Par Geoffrey Smith
Investing.com -- Si la hausse des taux d'intérêt signifie que le temps est compté pour la stratégie déficitaire de "croissance au détriment du profit" si chère aux startups, personne ne l'a dit à Just Eat (LON:JE) Takeaway (AS:TKWY).
La société anglo-néerlandaise, qui a fait sa percée aux États-Unis en juin dernier avec l'acquisition de GrubHub (NYSE:GRUB), a doublé sa stratégie consistant à dépenser beaucoup pour s'emparer de parts de marché lors de la présentation de ses résultats annuels mardi, convaincue qu'elle peut repousser la concurrence d'entreprises comme Uber (NYSE:UBER) Eats et Deliveroo, soutenue par Amazon (NASDAQ:AMZN).
"La société continuera à investir pour stimuler la croissance et le gain de parts de marché, conformément au quatrième trimestre 2020", a-t-elle déclaré dans un communiqué à la Bourse.
Le reste de la déclaration a clairement indiqué qu'elle considère cela comme une nécessité, plutôt qu'une préférence.
"Seule une position claire de leader sur le marché permettra d'atteindre une échelle suffisante, une forte densité de commandes et des effets de réseau qui permettront de dégager des marges de livraison saines à long terme", a-t-elle ajouté.

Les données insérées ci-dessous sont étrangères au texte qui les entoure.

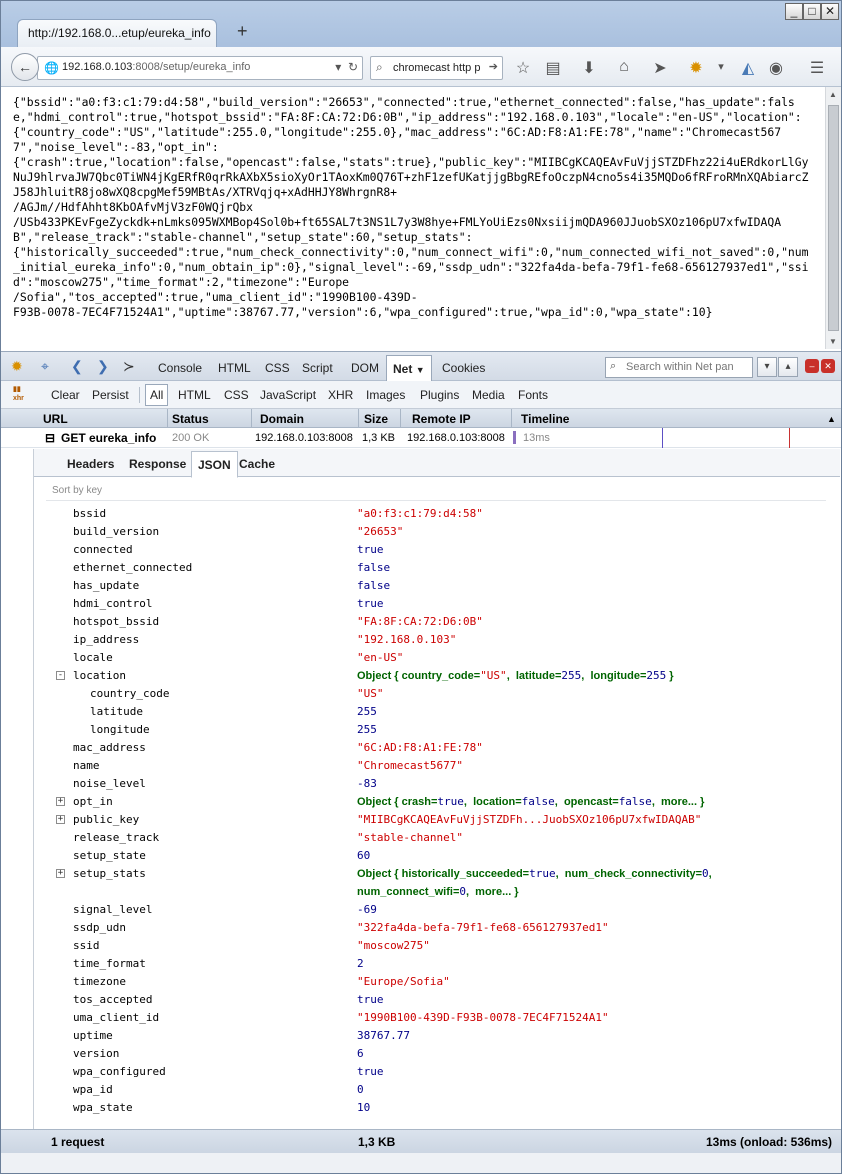 This screenshot has height=1174, width=842. I want to click on back-button: ←, so click(25, 67).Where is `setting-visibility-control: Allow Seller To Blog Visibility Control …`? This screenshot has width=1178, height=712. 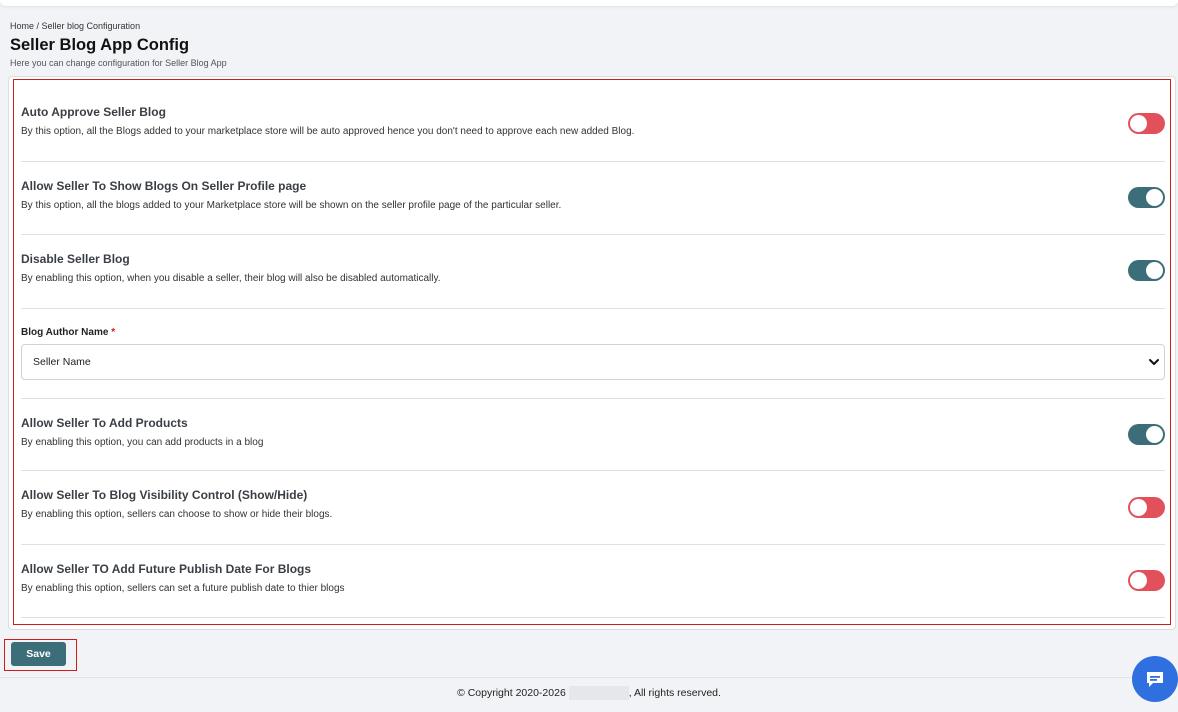 setting-visibility-control: Allow Seller To Blog Visibility Control … is located at coordinates (593, 504).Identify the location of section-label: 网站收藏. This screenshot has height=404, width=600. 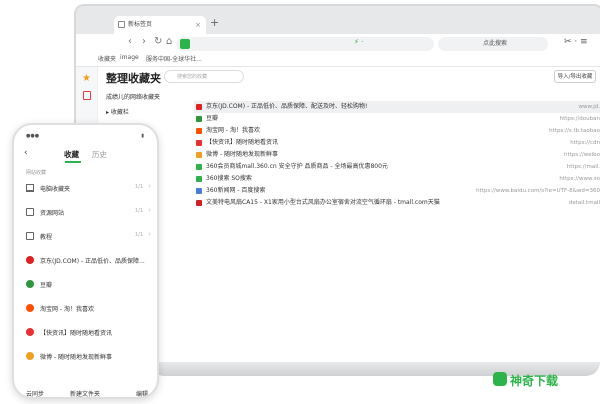
(36, 173).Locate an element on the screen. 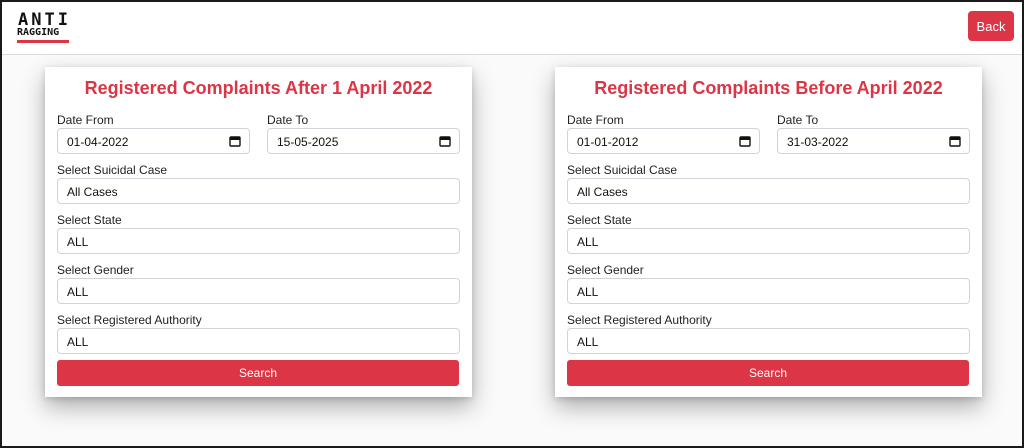  anti-ragging-logo: ANTI RAGGING is located at coordinates (46, 27).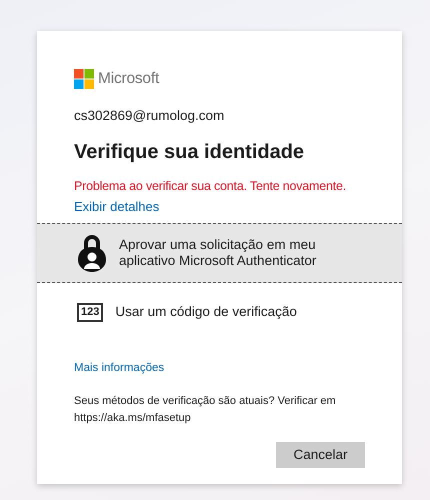  Describe the element at coordinates (119, 369) in the screenshot. I see `more-info-link: Mais informações` at that location.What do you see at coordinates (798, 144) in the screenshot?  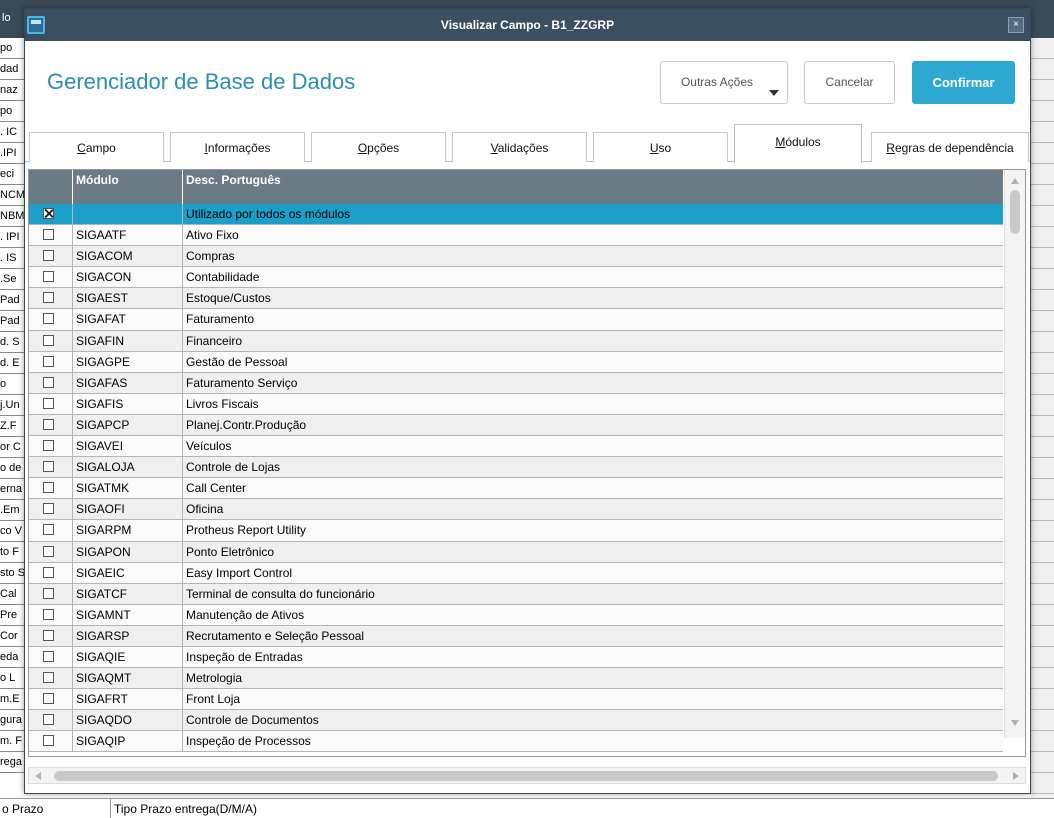 I see `tab-modulos: Módulos` at bounding box center [798, 144].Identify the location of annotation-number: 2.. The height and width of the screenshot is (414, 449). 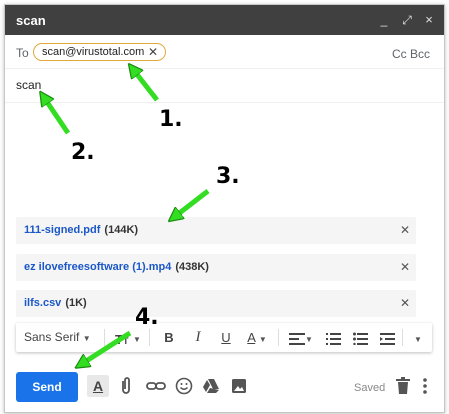
(83, 152).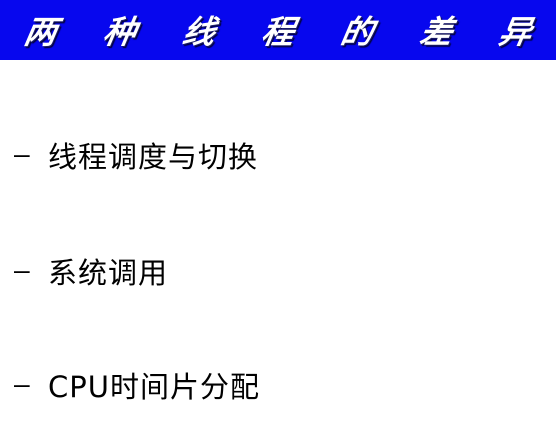 The width and height of the screenshot is (556, 440). Describe the element at coordinates (108, 273) in the screenshot. I see `bullet-text: 系统调用` at that location.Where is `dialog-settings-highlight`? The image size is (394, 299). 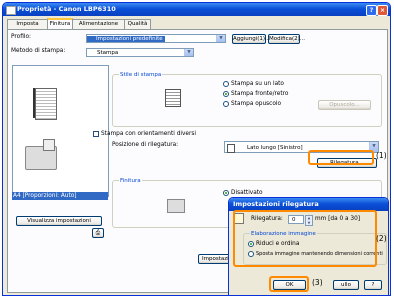 dialog-settings-highlight is located at coordinates (305, 238).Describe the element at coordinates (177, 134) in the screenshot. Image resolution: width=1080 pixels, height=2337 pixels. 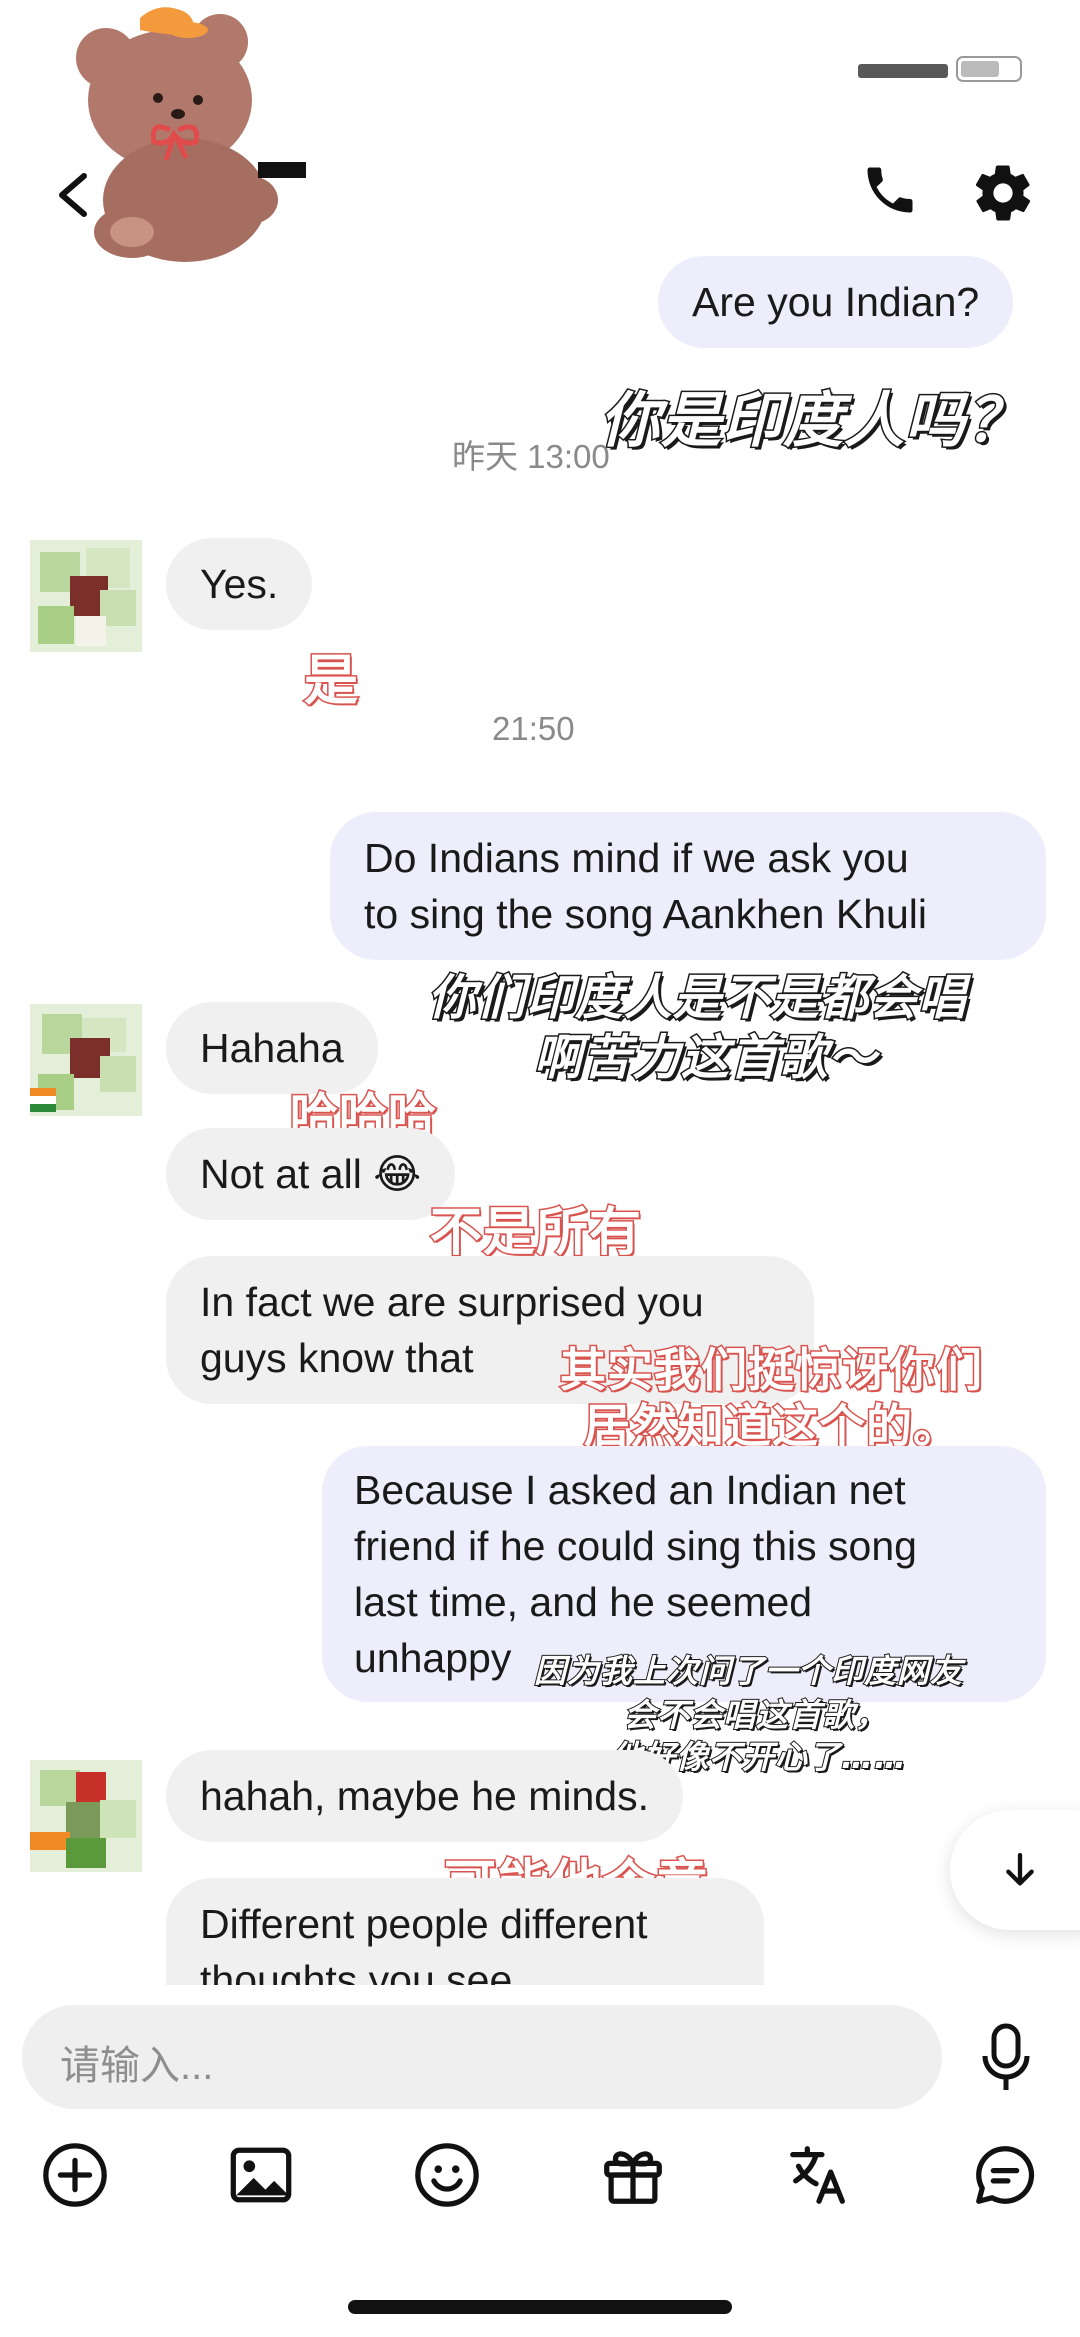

Les résultats ont été accueillis avec plus d'indulgence qu'ils ne l'auraient été autrement, au lendemain de l'amélioration spectaculaire du sentiment du marché à l'égard des entreprises déficitaires ayant de grandes ambitions pour réinventer leur secteur : L'action Just Eat Takeaway à Amsterdam a augmenté de 2,9 % en fin de matinée sur le continent, ce qui en fait l'une des meilleures performances du secteur et de la région.
En toute honnêteté, les résultats ne manquent pas d'intérêt : la croissance du chiffre d'affaires a été dans le haut de la fourchette des attentes, avec une hausse de 54 % sur l'année, tandis que la mesure préférée de la société, le bénéfice sous-jacent de base, a augmenté de 18 % pour atteindre 256 millions d'euros, avec des améliorations de la marge dans trois de ses quatre plus grands marchés, le Canada, l'Allemagne et les Pays-Bas.
L'activité de livraison de la société, qui est un ajout relativement nouveau à ses services de base, a connu une croissance particulièrement forte, grâce à la pandémie. Les commandes de livraison ont plus que doublé et la croissance s'est accélérée à la fin de l'année, avec une hausse de 163 % en glissement annuel, alors que l'Europe et l'Amérique du Nord ont ordonné une nouvelle série de confinements.
L'entreprise a déclaré que les livraisons, qui représentent désormais 26 % du total des commandes (contre 18 % en 2019), rapportent plus qu'elles ne coûtent, mais n'a pas donné plus de détails.
Cependant, tout porte à croire que la part croissante de la livraison va exercer une énorme pression sur la rentabilité, du moins à court terme. L'injection d'argent dans son activité de livraison au Royaume-Uni a fait baisser la marge EBITDA de 42 % à 30 %. Au Canada, où l'activité de livraison est à 100%, la marge EBITDA n'est que de 11%. Et ce, au cours d'une année où le modèle d'entreprise a bénéficié d'un vent arrière unique dû aux fermetures.
Ensuite, il y a les autres coûts liés à la prise d'envergure. La perte nette de l'entreprise s'est creusée pour atteindre 151 millions d'euros, contre 115 millions l'année précédente, en grande partie à cause des coûts de plus de 100 millions découlant de la fusion de l'entreprise britannique Just Eat avec l'entreprise néerlandaise Takeaway, puis du rachat ultérieur de GrubHub. Ce dernier devrait être achevé en juin. La quête d'envergure nécessitera probablement d'autres acquisitions et générera d'autres coûts de ce type.
Tant que le marché récompense la croissance plutôt que la rentabilité, cela ne devrait pas avoir trop d'importance. Et, après avoir chuté d'environ 30 % par rapport à son pic d'octobre, l'action a autant de chances de rebondir que n'importe quelle startup malmenée. Quoi qu'il en soit, les neuf prochains mois s'annoncent comme un test sévère.